■ **What to do**:
Your answer should be every line from the records that contains "tool".

-------- Available data --------

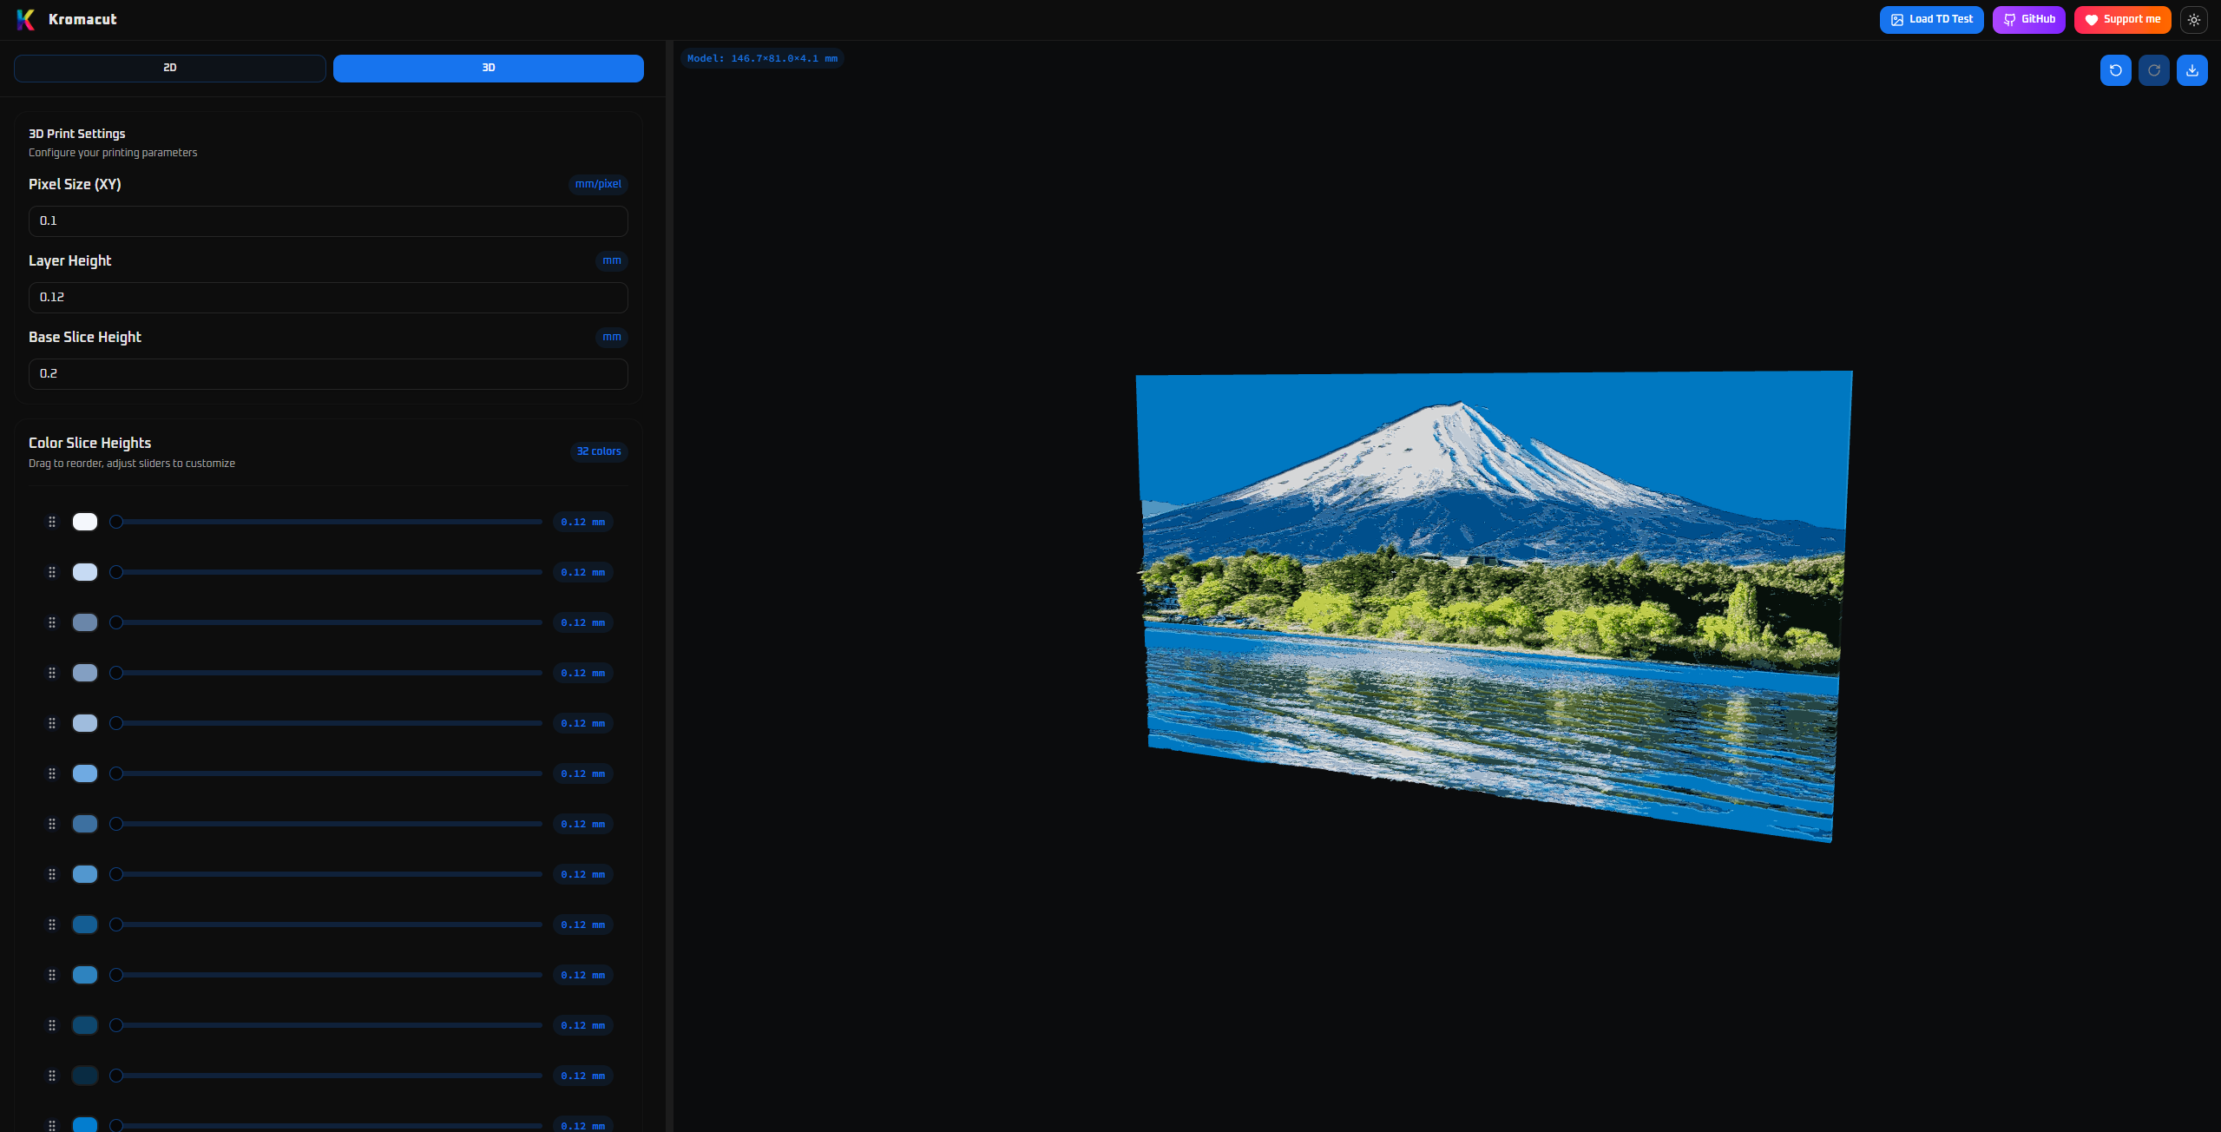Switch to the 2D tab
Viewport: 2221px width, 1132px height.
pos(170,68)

--------
-------- Available data --------

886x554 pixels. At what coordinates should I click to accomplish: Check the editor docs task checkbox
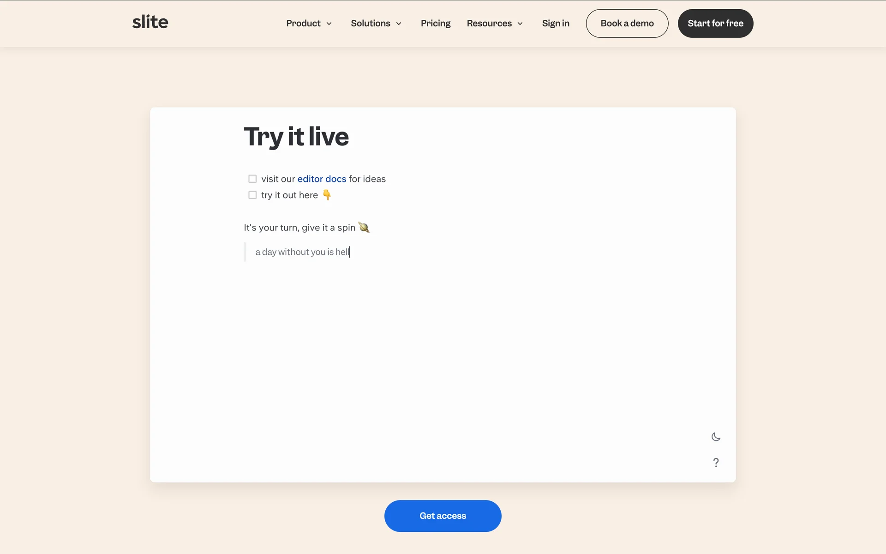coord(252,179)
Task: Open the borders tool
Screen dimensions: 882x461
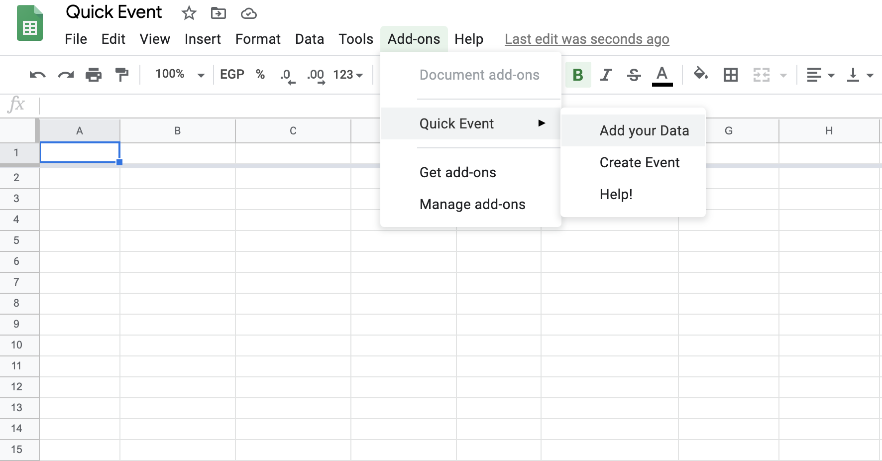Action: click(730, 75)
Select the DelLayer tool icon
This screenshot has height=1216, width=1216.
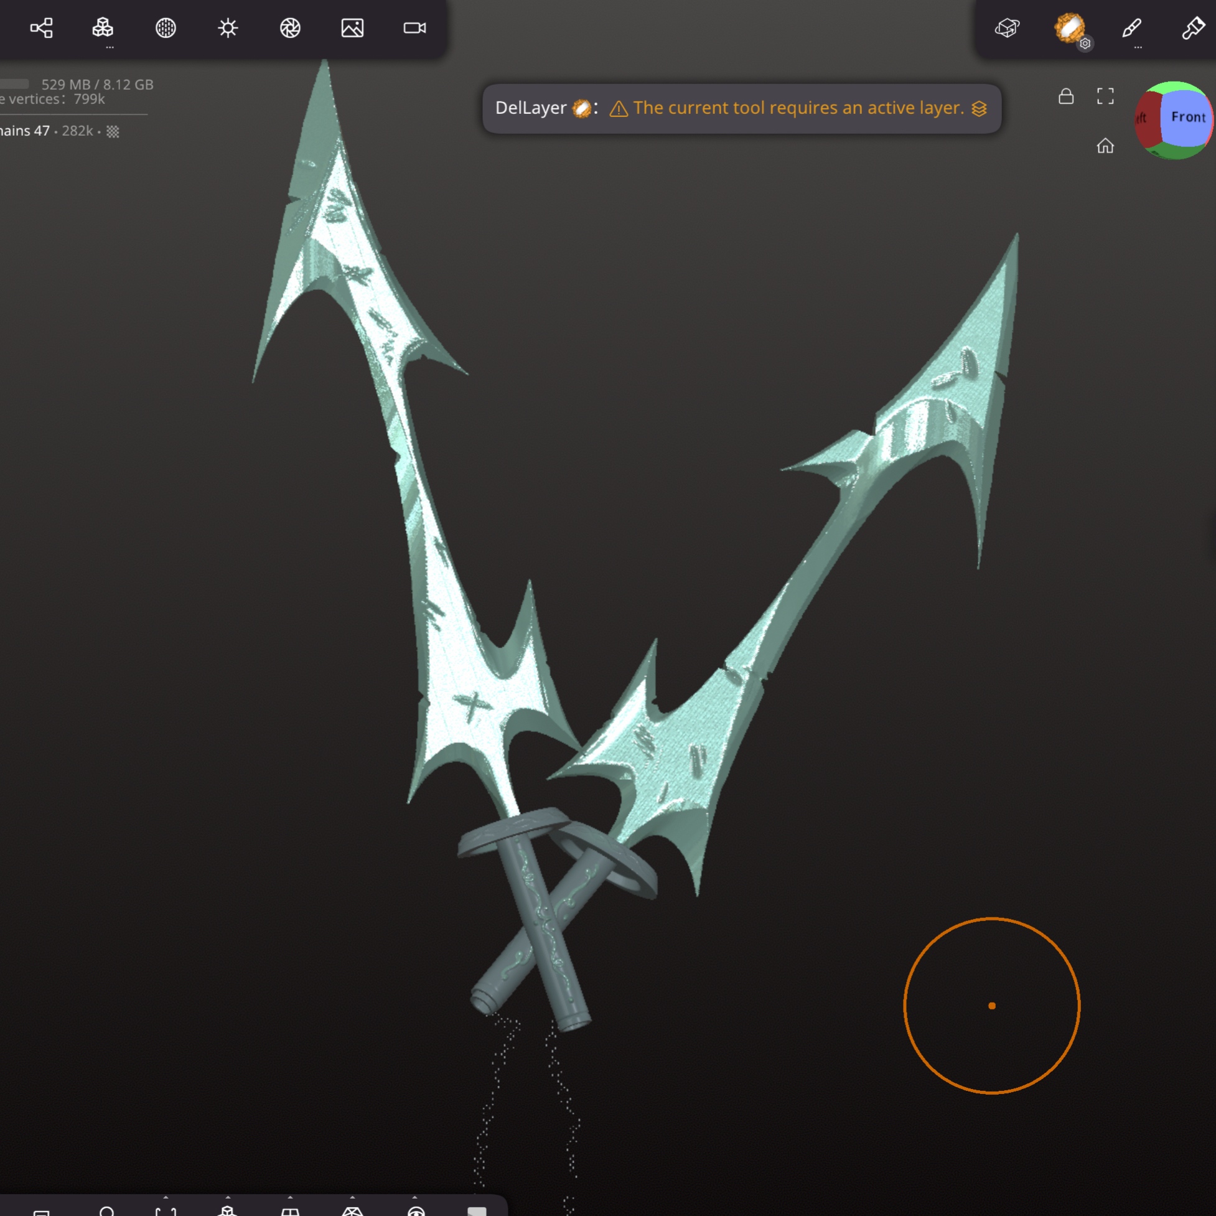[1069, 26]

--------

■ **Your solution**:
Task: Open the borders tool
Select the DelLayer tool icon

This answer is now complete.